Серебряный век

ВСЕРЕБРЕ

Каждому времени - свой металл

Две стихии в современном символизме

Символизм и религиозное творчество

Формулируя понятие символа, автор соотносит его с «простым иероглифом», который в сочетании с другими иероглифами способен обладать огромным количеством значений. Один и тот же символ может приобретать разные смыслы, проходя через разные уровни сознания.

В качестве примера приводится, которая одновременно связана с искушением и противоположным ему «освящением».

Вячеслав Иванов сравнивает символ с солнечным лучом, пронизывающим все сферы бытия и сознания. Как и всё, что рождается на земле, выходя из «божественного лона», символ есть «предмет пререканий».

Истинное символическое искусство неразрывно связано с религией, так как она есть «чувствование связи всего сущего и смысла всяческой жизни», а символ, в свою очередь, позволяет человеку осознать связь между разными сферами бытия.

Религиозным творчеством автор называет деятельность художников, движимых «религиозной идеей». К ним можно отнести «делателей кумиров в язычестве», средневековых иконописцев, строителей готических храмов.

«Художнику будущего» же необходимо будет способствовать «преображению вселенной» посредством своего творчества и, по словам Владимира Соловьева, «не только религиозная идея будет владеть ими, но они сами будут владеть ею».

ЗАДАНИЕ
Процитируйте дословно отрывок из текста о символизме от слов «Формулируя понятие символа, автор» до слов «разными сферами бытия.» включительно.

ПРЕДСТАВЛЕННЫЕ ДАННЫЕ

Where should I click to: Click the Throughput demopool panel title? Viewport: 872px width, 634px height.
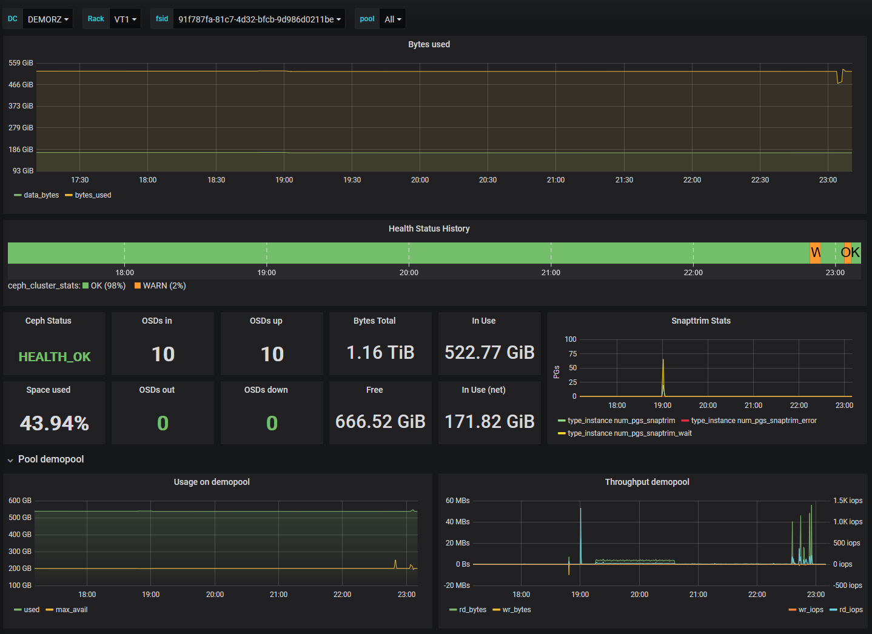pyautogui.click(x=646, y=482)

ОТВЕТ
Формулируя понятие символа, автор соотносит его с «простым иероглифом», который в сочетании с другими иероглифами способен обладать огромным количеством значений. Один и тот же символ может приобретать разные смыслы, проходя через разные уровни сознания.

В качестве примера приводится, которая одновременно связана с искушением и противоположным ему «освящением».

Вячеслав Иванов сравнивает символ с солнечным лучом, пронизывающим все сферы бытия и сознания. Как и всё, что рождается на земле, выходя из «божественного лона», символ есть «предмет пререканий».

Истинное символическое искусство неразрывно связано с религией, так как она есть «чувствование связи всего сущего и смысла всяческой жизни», а символ, в свою очередь, позволяет человеку осознать связь между разными сферами бытия.